AMTE 2021
August 30th, 2021
Held in conjunction with Euro-Par 2021
Lisbon, Portugal
Hosted on GitHub Pages — Theme by orderedlist
Authors: Nitin Bhat, Sam White, Laxmikant V Kale
Abstract: Communication is critical to the scalable and efficient performance of scientific simulations on extreme scale computing systems. Part of the promise of task-based programming models is that they can naturally overlap communication with computation and exploit locality between tasks. Copy-based semantics using eager communication protocols easily enable such asynchrony by alleviating the responsibility of buffer management from the user, both on the sender and the receiver. However, these semantics increase memory allocations and copies and in turn affect application memory footprint and performance, especially with large message buffers. In this work we describe how the so-called “zero copy’’ messaging semantics can be supported in Converse, the message-driven parallel programming framework that is used by Charm++, by implementing support for user-owned buffer transfers in its lower level runtime system, LRTS. These semantics work on user-provided buffers and do not semantically require copies by either the user or the runtime system. We motivate our work by reviewing the existing messaging model in Converse/Charm++, identify its semantic shortcomings, and define new LRTS and Converse APIs to support zero copy communication based on RDMA capabilities. We demonstrate the utility of our new communication interfaces with benchmarks written in Converse. The result is up to 91% of message latency improvement and improved memory usage. These advances will enable future work on user-facing APIs in Charm++.

- **Prompt 1**
Condense the paragraph of the AMTE 2021 page that begins "Abstract: Communication is critical" into a shorter version that keeps its main facts.
The AMTE 2021 page and the listing have no connection to each other.

- **Data**
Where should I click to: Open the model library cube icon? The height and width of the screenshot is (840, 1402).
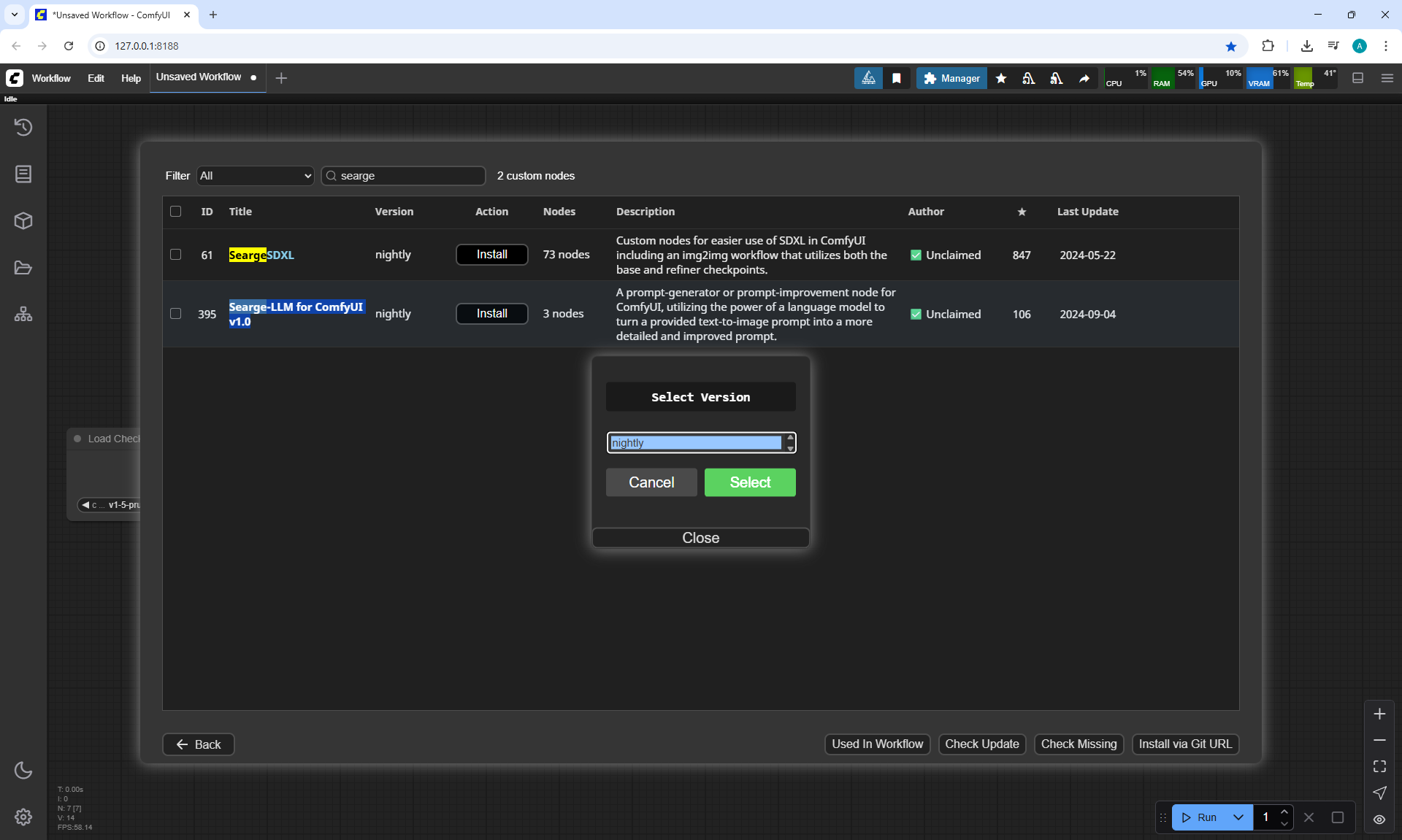tap(23, 220)
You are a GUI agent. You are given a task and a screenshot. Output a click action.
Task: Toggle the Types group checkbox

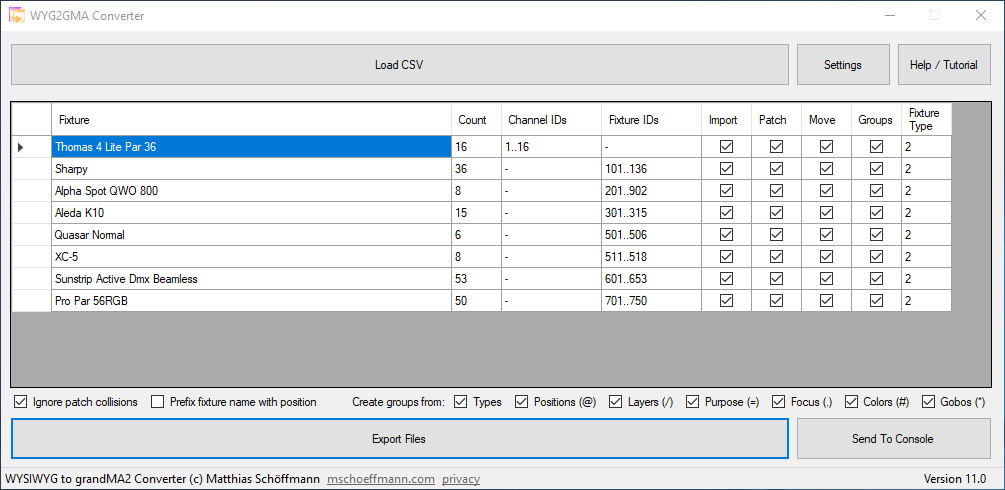tap(461, 402)
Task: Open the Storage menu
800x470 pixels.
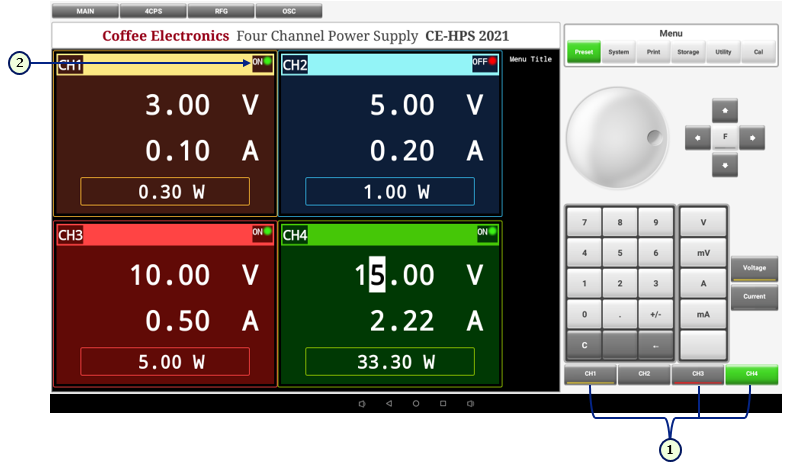Action: pos(688,52)
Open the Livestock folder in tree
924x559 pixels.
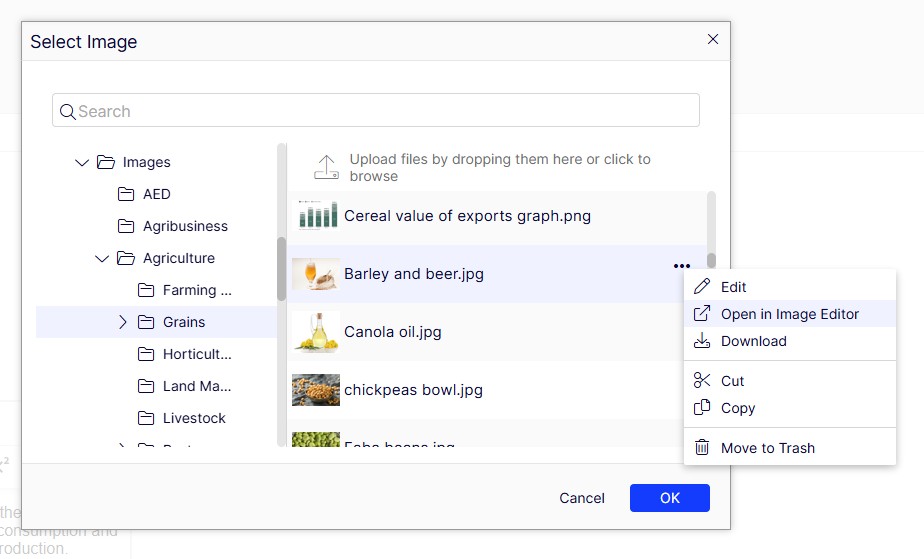tap(194, 418)
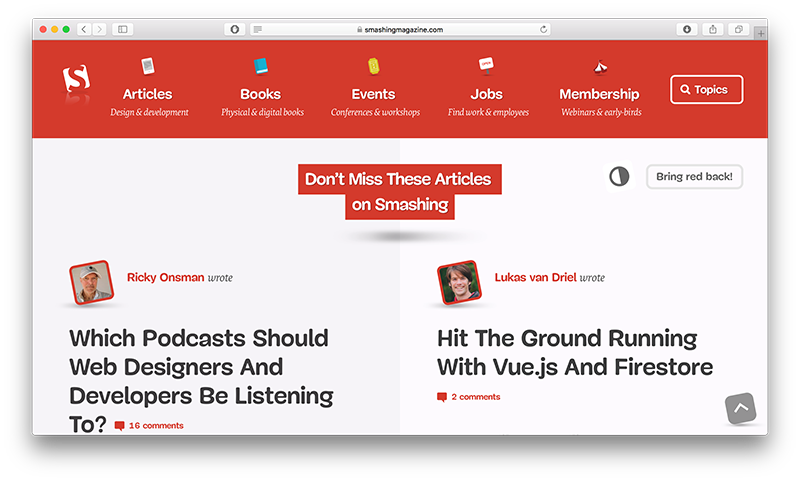
Task: Toggle the Safari sidebar
Action: 123,30
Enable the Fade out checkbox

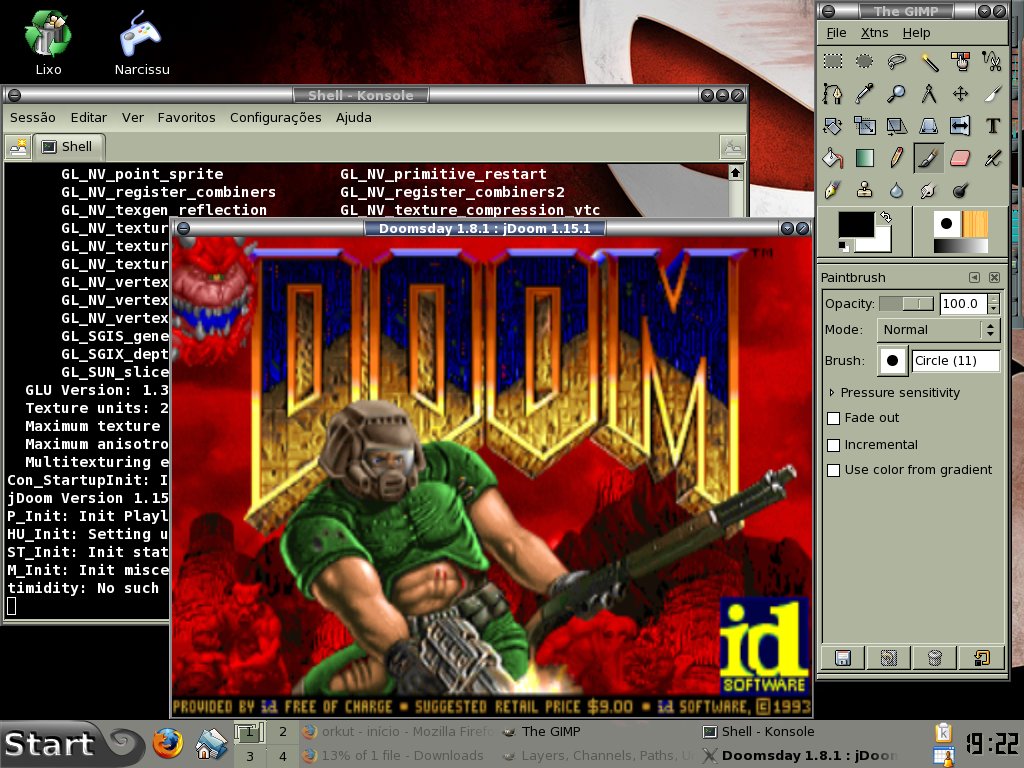coord(834,418)
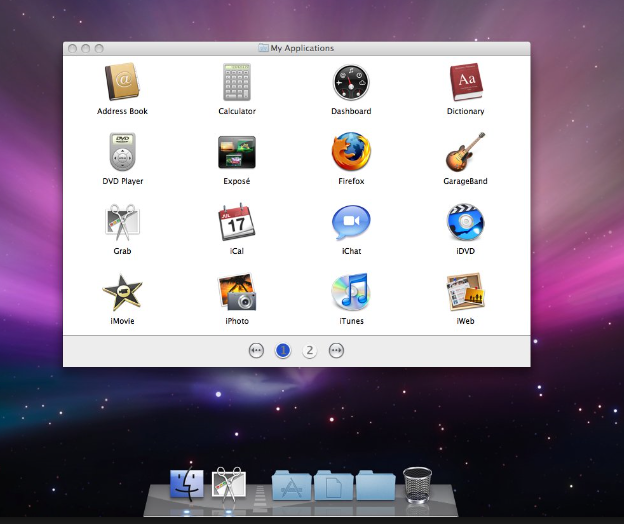Image resolution: width=624 pixels, height=524 pixels.
Task: Open the iDVD application
Action: [x=465, y=222]
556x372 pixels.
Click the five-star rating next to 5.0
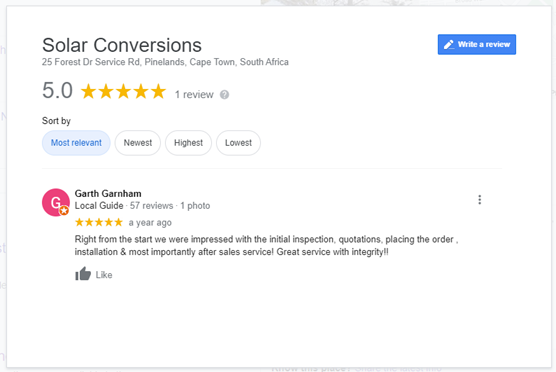pos(123,91)
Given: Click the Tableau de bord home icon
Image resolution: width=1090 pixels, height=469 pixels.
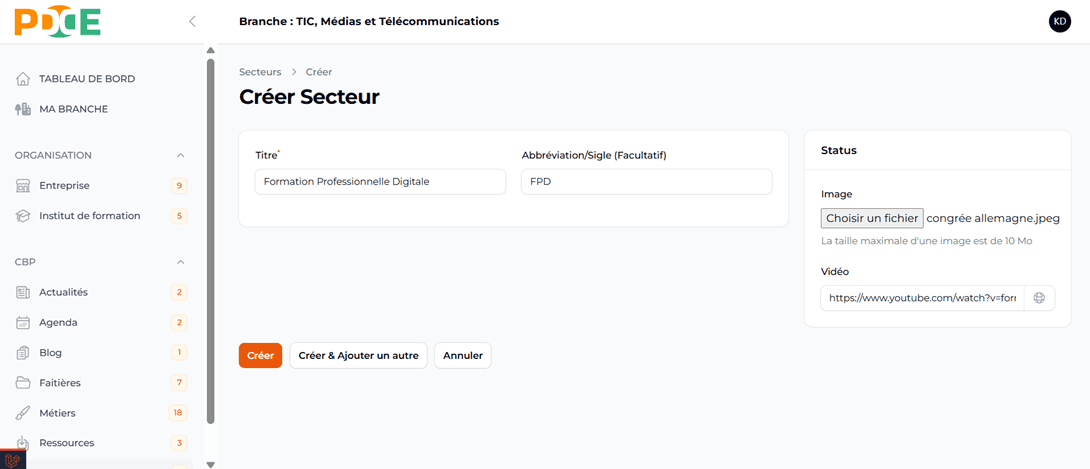Looking at the screenshot, I should click(23, 79).
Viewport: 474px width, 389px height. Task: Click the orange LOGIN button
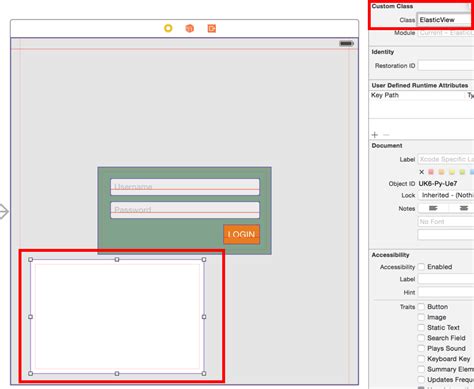pos(242,234)
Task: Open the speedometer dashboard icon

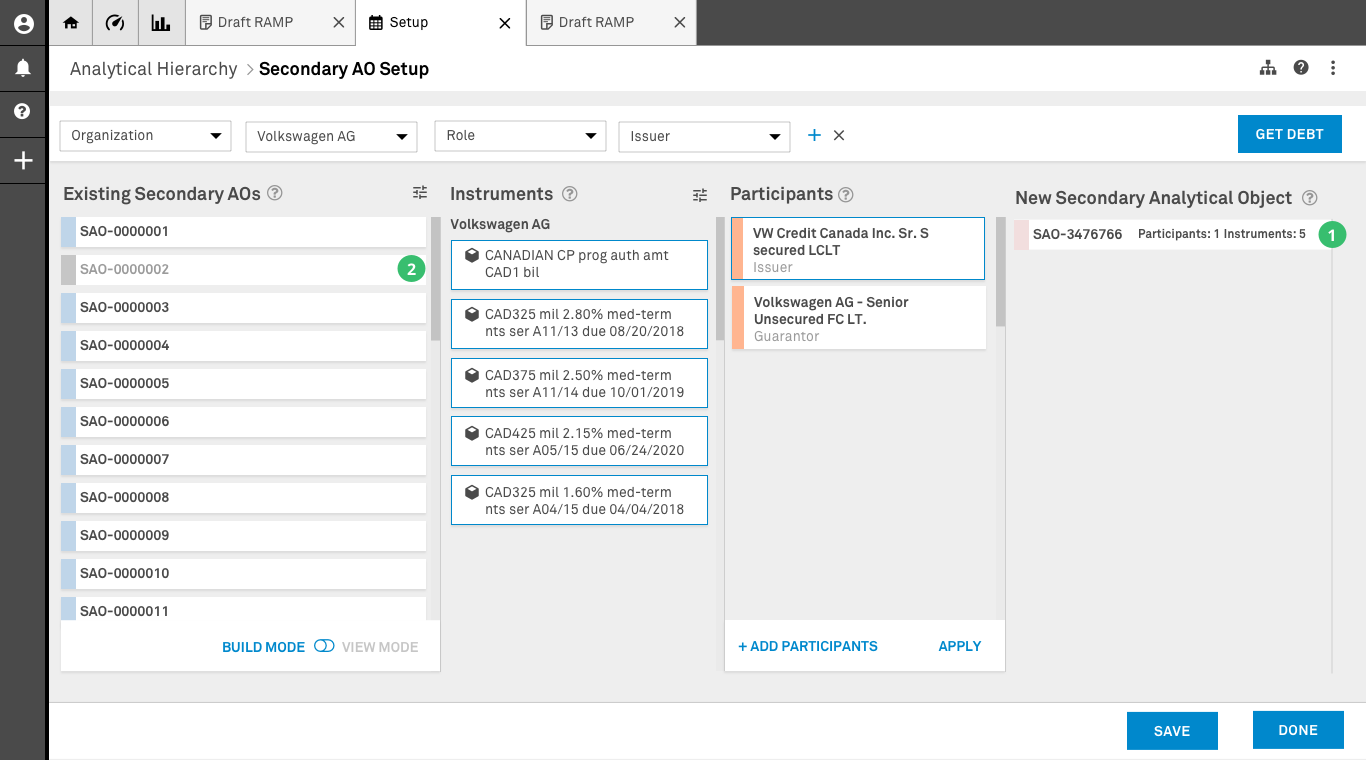Action: [115, 23]
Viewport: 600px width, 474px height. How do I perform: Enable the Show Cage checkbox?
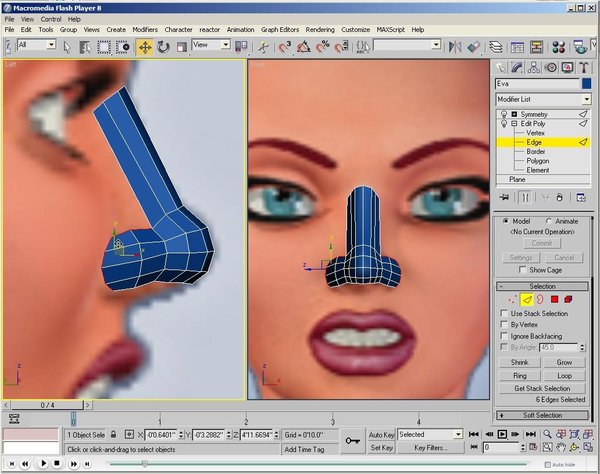coord(522,270)
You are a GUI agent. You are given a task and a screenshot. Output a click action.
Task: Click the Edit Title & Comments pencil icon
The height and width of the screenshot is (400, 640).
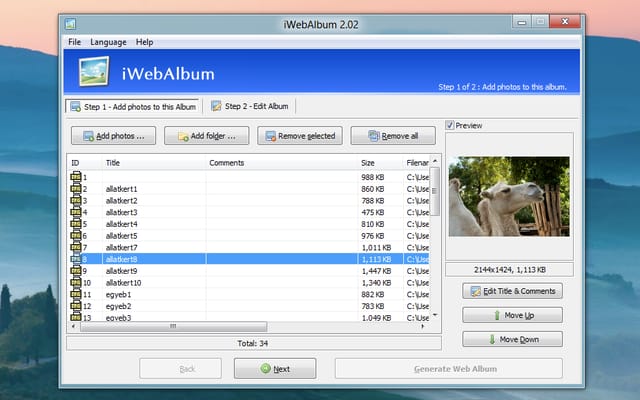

- **Prompt 2**
From the listing, echo the lines from the one with "Task: Open the Storage menu" up to and including the one with "pos(123,91)", leaving out the pictures.

- **Complete answer 1**
Task-based programming models can overlap communication with computation. Copy-based semantics with eager protocols support this asynchrony, but they add memory allocations and copies. Those extra allocations and copies hurt memory footprint and performance, especially with large message buffers. The work adds "zero copy" messaging to Converse, the message-driven framework used by Charm++, by supporting user-owned buffer transfers in its lower-level runtime system, LRTS. These transfers need no copies by the user or the runtime. The authors review the existing Converse/Charm++ messaging model and its semantic shortcomings. They then define new LRTS and Converse APIs for zero copy communication based on RDMA. Benchmarks written in Converse show up to 91% better message latency and improved memory usage. This paves the way for user-facing APIs in Charm++.

- **Complete answer 2**
Task: Open the Storage menu
800x470 pixels.
Action: pos(688,52)
Open the Livestock folder in tree
924x559 pixels.
tap(194, 418)
Task: Toggle the Safari sidebar
Action: 123,30
Enable the Fade out checkbox

coord(834,418)
Image resolution: width=624 pixels, height=524 pixels.
Task: Open the iDVD application
Action: [x=465, y=222]
556x372 pixels.
Click the five-star rating next to 5.0
pos(123,91)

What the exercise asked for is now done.